Problem to work on
Reproduce only the top of the records, down to and including the line containing "Image resolution: width=1144".

[Provided data]

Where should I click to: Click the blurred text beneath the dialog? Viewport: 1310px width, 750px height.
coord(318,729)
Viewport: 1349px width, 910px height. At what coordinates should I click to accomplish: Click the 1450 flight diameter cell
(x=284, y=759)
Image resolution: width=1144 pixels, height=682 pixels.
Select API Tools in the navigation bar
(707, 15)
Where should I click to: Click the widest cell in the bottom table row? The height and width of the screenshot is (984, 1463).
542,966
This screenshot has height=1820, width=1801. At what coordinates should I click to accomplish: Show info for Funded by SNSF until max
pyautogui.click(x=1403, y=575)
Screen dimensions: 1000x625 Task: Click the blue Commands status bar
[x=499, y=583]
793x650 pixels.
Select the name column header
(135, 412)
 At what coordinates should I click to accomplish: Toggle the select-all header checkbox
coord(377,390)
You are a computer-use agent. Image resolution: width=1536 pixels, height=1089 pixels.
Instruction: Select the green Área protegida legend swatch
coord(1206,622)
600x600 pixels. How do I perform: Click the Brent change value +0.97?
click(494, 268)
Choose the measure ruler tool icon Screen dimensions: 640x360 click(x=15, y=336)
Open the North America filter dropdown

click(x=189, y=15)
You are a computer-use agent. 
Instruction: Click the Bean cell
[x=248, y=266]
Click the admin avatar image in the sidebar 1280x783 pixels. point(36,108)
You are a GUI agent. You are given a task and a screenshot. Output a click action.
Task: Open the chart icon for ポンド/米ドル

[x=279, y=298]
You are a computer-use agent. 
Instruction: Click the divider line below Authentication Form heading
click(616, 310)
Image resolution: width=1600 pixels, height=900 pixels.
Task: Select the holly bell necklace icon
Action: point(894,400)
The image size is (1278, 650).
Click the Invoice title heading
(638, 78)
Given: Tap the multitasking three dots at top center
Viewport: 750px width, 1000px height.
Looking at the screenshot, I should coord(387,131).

[/Provided data]

Result of this exercise
Where should I click to: Click the blurred text beneath the dialog? Viewport: 1310px width, 750px height.
coord(318,729)
Viewport: 1349px width, 910px height. At what coordinates should I click to accomplish: Click the 1450 flight diameter cell
(x=284, y=759)
Image resolution: width=1144 pixels, height=682 pixels.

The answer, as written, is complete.